Victims of sexual abuse by Catholic priests in Ireland said Saturday a pastoral letter from the pope expressing shame and remorse “falls far short” of addressing their concerns.
Irish Catholic clergy welcomed Pope Benedict XVI’s letter, saying it paved the way for a “season of rebirth”, but campaigners said his response to a scandal that has rocked the Church in Ireland left many questions unanswered.
In the letter read out to congregations across Ireland, the pope said he was “truly sorry” for the suffering of the victims and admitted Irish bishops had made serious errors in their response to allegations of sexual abuse.
But one of the main campaign groups, One in Four, bemoaned the lack of an apology for the “scurrilous” way victims were dismissed or silenced when they tried to complain about their treatment to Church authorities.
Campaigners want apology to silenced victims
“The lack of an apology to them in this regard is hurtful in the extreme,” said executive director Maeve Lewis.
Highlighting concerns of a cover-up, the group said the pope had wasted “a glorious opportunity” to address “the deliberate policy of the Catholic Church at the highest levels to protect sex offenders, thereby endangering children.”
“There is nothing in this letter to suggest that a new vision of leadership exists,” Lewis said.
John Kelly, of Survivors of Child Abuse (SOCA), who was sexually abused as a boy in the notorious Daingean Catholic care home, told AFP that while he welcomed aspects of the letter, it lacked “substance.”
The pope said priests and religious workers guilty of child abuse must answer for their crimes “before properly constituted tribunals”. Kelly asked if this meant giving themselves up to police.
“In short, the basic question is, are the victims likely to get justice as a result of what the pope has said?” he said.
Campaigner Christine Buckley, abused by nuns while attending the Goldenbridge Industrial School in Dublin, said the pope should have specifically apologised to the victims of institutional abuse in Ireland.
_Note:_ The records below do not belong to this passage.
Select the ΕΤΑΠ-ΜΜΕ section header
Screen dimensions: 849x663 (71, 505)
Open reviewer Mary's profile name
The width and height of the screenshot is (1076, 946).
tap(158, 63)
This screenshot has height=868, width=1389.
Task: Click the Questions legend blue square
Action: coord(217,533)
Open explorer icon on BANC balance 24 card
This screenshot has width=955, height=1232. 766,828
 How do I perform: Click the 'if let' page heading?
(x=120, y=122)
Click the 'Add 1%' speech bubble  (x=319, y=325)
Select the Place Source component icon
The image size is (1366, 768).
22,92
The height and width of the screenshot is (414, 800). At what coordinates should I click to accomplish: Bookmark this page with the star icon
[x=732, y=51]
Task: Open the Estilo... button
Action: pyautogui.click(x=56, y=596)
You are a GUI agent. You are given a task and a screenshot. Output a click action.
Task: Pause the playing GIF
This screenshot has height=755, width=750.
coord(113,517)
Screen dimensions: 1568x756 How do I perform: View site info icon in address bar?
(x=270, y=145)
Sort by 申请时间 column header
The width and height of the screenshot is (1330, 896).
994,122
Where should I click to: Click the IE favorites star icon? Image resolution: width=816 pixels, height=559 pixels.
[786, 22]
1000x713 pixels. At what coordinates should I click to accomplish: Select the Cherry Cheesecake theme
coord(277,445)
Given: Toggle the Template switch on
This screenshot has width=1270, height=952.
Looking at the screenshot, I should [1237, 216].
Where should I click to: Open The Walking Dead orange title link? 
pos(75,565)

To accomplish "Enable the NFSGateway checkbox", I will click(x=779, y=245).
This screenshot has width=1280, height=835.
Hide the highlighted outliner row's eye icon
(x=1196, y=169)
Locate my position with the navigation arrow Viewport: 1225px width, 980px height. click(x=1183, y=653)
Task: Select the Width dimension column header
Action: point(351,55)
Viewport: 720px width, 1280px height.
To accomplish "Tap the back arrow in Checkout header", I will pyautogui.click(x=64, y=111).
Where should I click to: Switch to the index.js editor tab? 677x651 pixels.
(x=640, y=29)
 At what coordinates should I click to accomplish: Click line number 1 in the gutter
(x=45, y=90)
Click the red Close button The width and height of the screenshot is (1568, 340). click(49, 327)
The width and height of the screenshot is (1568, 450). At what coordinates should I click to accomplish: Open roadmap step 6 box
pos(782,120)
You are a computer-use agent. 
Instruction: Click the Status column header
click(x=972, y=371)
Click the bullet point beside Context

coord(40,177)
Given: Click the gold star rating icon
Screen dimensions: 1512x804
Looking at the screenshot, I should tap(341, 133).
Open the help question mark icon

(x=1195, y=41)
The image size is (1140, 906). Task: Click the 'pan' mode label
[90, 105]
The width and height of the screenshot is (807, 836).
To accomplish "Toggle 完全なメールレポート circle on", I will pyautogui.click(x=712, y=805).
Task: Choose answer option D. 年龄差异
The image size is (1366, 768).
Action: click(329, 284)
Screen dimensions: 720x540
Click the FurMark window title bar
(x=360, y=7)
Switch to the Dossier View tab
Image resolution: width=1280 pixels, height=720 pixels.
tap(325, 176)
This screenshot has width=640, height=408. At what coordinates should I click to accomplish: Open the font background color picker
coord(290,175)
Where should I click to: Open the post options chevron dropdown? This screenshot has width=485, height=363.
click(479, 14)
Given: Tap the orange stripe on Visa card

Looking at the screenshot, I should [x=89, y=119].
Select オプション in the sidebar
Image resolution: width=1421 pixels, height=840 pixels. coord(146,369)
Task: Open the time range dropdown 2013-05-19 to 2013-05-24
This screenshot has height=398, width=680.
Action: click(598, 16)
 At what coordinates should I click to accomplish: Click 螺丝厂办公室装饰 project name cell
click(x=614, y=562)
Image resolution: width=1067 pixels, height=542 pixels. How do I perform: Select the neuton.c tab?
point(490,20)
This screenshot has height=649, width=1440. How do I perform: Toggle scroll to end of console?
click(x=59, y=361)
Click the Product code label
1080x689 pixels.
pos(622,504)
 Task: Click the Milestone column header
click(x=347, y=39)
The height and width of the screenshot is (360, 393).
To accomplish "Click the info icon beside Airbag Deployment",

She and others like her were the “forgotten children”, she said.
Victims want abusers to answer
While she welcomed the pope’s indication that he would be willing to meet victims, she wanted the nun who inflicted the beatings to be present too.
“I want to meet with him in the flesh. I want my abuser there. I want him to hear in her presence what she did and how she almost destroyed my life,” she said.
Ireland has been rocked by three judicial reports in the past five years, the most recent late last year, revealing sexual abuse and cruelty by clerics and attempts by church authorities to silence the victims.
The head of the Church in Ireland, Cardinal Sean Brady, voiced hope that the pope’s letter would herald a “season of rebirth”.
The cardinal is himself facing questions over his role in allegedly having covered up abuse.
Speaking in Saint Patrick’s Cathedral in Armagh, Brady said: “No one imagines that the present painful situation will be resolved quickly.
“Yet with perseverance, prayer and working together in unity, the Holy Father says we can be confident that the Church in Ireland will experience a season of rebirth and spiritual renewal.”
Archbishop of Dublin Diarmuid Martin, whose archdioceses has been at the centre of many abuse allegations, appealed for Catholics to read the letter closely.
“With Pope Benedict, I appeal to each of you to read the letter and reflect on it,” Martin said in his homily at the Pro-Cathedral in Dublin late Saturday.
“The Church tragically failed many of its children: it failed through abuse; it failed through not preventing abuse; it failed through covering up abuse.”
He added: “The Church is called to renew itself in turning back more closely to her founder Jesus Christ.”
The main opposition Fine Gael party condemned the “grotesque failure” by the state and the Church to protect Ireland’s children.
Separately, it called for school lands controlled by the Catholic Church to be handed back to the state.